* [TASK TO COMPLETE] From the article about salmon and steelhead barges, extract the passage from "This summer's warm, dry" up to and including "below Bonneville Dam.", word for word.

* Start PAGE TEXT *

Salmon, Steelhead Getting Barge Rides

by Erik Robinson
The Columbian, August 24, 2000

This summer's warm, dry weather is contributing to lower flows in the Snake River, causing a new problem for imperiled salmon.

Instead of spilling over the tops of dams with the flow of the river, more juvenile salmon and steelhead than ever are being loaded into barges by the thousands, hauled 286 miles downriver and released below Bonneville Dam.

The Fish Passage Center, established by Northwest Power Planning Council to monitor fish counts, released preliminary information this week showing at least 80 percent of juveniles migrating out of the Snake River basin this year had been hauled on barges.

Conservation groups and tribal representatives criticized the government Tuesday for failing to adhere to its own policy of spreading the risk, pointing out that three decades of barging smolts past eight dams on the Snake and Columbia rivers has failed to reverse the decline of Snake River stocks.

* End PAGE TEXT *
* Start MATERIAL PROVIDED *

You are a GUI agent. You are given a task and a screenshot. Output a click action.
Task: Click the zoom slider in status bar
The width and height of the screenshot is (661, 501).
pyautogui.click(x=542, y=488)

* End MATERIAL PROVIDED *

* [REPLY]
This summer's warm, dry weather is contributing to lower flows in the Snake River, causing a new problem for imperiled salmon.

Instead of spilling over the tops of dams with the flow of the river, more juvenile salmon and steelhead than ever are being loaded into barges by the thousands, hauled 286 miles downriver and released below Bonneville Dam.